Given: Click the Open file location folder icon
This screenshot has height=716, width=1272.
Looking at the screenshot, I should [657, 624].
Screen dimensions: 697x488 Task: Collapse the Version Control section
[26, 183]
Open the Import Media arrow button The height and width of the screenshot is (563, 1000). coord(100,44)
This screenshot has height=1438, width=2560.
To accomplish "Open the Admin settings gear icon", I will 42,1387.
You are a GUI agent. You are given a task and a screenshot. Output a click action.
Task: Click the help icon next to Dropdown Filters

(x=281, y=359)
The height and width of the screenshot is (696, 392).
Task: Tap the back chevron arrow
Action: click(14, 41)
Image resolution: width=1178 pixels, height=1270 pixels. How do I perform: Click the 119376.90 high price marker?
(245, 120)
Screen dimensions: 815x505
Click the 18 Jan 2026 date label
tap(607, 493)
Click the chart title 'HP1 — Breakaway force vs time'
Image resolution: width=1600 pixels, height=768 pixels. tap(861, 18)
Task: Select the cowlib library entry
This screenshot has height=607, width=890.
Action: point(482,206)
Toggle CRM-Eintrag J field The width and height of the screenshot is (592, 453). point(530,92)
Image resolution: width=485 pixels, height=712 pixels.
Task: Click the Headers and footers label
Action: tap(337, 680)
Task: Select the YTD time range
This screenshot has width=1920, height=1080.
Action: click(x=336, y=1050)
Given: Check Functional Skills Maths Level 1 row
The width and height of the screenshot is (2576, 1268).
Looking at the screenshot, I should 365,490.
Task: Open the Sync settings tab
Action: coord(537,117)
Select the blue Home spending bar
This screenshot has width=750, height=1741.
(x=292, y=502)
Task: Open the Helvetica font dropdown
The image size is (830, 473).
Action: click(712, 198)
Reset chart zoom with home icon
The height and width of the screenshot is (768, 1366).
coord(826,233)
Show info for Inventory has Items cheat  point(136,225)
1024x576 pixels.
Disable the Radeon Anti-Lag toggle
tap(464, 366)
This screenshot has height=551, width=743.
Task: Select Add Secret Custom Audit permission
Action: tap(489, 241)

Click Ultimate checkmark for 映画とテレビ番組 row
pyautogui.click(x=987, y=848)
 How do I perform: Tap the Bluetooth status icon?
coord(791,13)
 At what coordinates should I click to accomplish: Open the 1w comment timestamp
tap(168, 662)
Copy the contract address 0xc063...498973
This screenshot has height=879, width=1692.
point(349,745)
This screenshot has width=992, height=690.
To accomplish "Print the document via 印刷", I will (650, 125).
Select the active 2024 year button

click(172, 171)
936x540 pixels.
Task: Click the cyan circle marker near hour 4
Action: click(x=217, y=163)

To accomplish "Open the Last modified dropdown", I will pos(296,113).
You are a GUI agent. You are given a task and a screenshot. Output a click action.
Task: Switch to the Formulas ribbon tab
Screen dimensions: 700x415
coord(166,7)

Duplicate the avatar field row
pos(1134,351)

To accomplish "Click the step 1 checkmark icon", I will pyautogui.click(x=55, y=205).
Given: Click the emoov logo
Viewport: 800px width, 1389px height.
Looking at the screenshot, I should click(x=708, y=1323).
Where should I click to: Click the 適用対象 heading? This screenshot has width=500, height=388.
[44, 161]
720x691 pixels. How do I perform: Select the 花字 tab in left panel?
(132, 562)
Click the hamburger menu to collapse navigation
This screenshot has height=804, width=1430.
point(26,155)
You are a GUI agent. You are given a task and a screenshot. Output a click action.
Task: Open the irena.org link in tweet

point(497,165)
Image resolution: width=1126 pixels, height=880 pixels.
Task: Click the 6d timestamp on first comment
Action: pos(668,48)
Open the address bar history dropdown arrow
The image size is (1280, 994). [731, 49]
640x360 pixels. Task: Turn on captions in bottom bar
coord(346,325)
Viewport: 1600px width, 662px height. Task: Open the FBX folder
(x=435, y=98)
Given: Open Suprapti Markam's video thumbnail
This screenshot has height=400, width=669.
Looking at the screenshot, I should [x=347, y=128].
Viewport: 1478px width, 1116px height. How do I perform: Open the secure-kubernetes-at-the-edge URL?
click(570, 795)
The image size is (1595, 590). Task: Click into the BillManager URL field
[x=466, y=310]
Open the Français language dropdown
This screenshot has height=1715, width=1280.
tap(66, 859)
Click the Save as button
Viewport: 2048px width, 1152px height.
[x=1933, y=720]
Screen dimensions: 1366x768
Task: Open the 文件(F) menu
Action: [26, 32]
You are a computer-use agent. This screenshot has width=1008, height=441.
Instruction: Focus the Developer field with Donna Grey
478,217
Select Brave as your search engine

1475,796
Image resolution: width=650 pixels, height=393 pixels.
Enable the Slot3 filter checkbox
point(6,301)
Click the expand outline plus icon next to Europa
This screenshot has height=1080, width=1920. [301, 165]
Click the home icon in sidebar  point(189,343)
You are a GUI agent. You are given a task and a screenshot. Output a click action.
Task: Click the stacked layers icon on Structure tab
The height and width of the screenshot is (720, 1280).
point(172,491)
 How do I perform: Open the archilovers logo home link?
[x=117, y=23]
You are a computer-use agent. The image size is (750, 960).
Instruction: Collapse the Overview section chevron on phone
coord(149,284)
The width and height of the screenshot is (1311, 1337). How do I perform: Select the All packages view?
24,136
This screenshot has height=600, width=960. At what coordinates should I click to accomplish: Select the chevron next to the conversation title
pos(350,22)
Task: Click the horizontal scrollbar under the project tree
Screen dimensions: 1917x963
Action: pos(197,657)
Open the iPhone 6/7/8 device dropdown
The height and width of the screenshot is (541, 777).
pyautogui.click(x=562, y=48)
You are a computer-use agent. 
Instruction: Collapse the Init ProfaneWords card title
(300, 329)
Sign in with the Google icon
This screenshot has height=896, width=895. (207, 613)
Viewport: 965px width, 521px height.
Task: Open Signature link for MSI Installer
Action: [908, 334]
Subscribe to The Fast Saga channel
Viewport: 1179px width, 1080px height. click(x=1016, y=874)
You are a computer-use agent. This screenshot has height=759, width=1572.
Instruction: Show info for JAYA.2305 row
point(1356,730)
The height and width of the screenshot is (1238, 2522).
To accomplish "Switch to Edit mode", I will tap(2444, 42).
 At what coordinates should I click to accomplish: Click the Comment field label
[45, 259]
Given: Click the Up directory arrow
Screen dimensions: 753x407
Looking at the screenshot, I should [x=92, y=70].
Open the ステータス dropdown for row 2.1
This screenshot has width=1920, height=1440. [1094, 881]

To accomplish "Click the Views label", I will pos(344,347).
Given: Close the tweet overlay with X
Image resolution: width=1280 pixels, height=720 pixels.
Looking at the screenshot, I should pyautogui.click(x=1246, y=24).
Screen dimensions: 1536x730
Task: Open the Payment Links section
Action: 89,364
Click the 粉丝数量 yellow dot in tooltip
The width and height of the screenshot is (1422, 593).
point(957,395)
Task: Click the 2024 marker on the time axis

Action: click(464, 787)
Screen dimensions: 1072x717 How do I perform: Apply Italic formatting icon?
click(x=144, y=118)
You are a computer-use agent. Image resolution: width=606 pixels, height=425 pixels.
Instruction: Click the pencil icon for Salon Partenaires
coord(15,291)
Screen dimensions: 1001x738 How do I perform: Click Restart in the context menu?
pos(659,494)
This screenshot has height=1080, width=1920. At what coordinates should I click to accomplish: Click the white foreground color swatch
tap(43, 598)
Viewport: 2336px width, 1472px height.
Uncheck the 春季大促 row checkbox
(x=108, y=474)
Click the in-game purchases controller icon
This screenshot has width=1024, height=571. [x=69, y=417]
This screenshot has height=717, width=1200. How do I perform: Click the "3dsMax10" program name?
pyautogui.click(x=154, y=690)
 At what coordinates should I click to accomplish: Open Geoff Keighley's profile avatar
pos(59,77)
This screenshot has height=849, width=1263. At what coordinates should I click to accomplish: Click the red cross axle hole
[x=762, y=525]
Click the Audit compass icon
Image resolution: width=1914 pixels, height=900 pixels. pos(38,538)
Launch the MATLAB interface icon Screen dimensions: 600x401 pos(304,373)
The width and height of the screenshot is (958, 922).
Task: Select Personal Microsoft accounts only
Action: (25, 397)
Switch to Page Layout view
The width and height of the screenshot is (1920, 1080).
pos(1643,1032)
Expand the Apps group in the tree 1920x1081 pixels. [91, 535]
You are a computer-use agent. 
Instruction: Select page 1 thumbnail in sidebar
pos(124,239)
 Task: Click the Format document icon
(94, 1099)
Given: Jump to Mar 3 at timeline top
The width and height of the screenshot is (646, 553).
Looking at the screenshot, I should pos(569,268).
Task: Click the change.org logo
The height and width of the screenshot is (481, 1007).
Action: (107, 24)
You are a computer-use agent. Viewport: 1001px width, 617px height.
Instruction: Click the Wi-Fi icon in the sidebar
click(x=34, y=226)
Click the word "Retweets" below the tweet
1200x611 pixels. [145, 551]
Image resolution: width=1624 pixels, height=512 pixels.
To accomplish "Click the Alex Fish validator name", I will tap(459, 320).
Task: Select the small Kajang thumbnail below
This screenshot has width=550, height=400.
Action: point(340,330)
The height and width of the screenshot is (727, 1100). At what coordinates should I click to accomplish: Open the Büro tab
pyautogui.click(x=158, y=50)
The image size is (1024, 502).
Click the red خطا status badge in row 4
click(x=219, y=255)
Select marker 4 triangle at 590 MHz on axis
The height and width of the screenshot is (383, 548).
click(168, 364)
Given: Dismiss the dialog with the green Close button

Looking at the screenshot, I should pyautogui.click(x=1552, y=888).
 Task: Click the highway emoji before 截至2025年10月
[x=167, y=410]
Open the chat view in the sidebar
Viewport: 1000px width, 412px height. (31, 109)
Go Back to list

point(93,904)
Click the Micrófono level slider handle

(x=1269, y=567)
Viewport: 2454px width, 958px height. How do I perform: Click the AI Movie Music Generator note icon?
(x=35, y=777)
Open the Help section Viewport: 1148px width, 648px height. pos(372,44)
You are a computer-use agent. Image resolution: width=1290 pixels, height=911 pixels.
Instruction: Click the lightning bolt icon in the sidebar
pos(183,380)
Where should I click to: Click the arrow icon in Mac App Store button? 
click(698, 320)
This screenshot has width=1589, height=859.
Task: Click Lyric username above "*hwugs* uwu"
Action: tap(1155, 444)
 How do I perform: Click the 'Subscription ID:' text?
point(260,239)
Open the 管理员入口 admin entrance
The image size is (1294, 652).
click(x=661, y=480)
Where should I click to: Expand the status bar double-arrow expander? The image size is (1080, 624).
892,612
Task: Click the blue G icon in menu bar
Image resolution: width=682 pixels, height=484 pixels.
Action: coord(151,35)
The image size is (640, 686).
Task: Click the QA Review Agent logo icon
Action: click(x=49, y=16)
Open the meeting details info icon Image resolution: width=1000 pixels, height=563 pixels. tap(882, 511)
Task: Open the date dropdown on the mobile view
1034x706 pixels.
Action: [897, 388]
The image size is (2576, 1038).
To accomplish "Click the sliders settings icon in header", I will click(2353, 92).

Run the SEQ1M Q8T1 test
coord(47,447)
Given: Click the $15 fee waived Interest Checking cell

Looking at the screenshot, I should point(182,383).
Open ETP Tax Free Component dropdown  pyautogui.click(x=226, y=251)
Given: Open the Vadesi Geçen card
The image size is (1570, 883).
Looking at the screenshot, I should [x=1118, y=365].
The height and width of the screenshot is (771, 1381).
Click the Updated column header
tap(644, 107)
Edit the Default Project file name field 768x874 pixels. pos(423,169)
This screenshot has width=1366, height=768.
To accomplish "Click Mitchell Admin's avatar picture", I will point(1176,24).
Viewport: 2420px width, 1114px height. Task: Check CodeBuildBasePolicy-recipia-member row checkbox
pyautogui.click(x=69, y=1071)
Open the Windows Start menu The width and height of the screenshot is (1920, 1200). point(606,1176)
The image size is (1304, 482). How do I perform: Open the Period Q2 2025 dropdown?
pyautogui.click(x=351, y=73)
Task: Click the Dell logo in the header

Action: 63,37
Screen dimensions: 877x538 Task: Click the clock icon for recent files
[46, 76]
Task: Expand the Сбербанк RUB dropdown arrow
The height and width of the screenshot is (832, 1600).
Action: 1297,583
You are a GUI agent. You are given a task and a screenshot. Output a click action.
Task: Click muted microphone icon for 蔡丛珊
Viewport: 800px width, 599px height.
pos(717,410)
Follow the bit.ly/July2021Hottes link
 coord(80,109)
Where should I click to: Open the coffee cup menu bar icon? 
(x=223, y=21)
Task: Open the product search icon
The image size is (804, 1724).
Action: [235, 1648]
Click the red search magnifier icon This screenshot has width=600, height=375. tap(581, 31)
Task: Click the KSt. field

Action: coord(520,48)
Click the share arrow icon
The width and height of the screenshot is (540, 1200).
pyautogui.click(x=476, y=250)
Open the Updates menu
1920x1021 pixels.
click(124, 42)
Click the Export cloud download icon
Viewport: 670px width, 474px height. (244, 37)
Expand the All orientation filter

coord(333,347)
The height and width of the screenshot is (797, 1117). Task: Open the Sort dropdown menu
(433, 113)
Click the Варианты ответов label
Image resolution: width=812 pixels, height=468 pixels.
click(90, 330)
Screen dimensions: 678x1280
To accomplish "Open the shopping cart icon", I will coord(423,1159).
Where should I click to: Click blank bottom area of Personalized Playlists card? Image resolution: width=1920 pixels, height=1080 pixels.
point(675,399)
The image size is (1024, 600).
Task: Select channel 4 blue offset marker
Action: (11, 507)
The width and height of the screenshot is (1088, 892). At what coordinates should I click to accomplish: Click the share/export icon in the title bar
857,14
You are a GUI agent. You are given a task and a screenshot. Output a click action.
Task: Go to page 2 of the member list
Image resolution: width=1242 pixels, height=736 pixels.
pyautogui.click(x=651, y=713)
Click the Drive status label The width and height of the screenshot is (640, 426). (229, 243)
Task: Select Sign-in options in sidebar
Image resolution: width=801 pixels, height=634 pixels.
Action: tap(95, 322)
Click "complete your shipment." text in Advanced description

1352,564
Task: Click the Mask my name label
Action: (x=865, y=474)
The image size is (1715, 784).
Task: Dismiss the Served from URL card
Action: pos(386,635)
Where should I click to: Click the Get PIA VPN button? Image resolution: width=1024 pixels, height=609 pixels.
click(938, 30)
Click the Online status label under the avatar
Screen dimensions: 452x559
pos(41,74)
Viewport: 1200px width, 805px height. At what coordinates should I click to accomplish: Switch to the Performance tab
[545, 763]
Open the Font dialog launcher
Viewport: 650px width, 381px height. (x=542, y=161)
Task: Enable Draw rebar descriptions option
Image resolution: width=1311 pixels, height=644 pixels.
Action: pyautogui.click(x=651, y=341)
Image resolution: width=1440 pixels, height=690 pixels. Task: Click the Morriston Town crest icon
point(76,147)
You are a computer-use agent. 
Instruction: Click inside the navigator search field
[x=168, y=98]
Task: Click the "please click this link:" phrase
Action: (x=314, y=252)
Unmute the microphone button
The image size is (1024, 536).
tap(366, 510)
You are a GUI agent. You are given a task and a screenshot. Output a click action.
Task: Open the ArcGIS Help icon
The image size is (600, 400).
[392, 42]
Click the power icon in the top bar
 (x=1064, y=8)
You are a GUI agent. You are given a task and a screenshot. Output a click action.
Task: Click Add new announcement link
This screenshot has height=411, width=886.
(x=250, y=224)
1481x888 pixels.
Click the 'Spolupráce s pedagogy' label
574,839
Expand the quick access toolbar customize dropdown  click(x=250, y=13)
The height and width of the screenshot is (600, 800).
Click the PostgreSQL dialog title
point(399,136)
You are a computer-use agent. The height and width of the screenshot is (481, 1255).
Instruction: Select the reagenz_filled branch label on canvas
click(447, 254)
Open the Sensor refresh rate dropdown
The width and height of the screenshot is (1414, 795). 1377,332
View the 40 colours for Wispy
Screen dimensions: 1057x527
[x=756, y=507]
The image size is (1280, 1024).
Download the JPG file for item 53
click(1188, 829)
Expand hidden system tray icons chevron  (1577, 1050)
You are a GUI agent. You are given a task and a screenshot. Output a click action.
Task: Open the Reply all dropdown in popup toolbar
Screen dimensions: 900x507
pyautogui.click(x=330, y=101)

### Directive
Reproduce the lines of the records that open with the line containing "Subscribe to The Fast Saga channel" and close with the line containing "point(1356,730)". Replace "channel" with "page" and leave everything else unchanged.

### Answer for the task
Subscribe to The Fast Saga page
Viewport: 1179px width, 1080px height. click(x=1016, y=874)
You are a computer-use agent. This screenshot has height=759, width=1572.
Instruction: Show info for JAYA.2305 row
point(1356,730)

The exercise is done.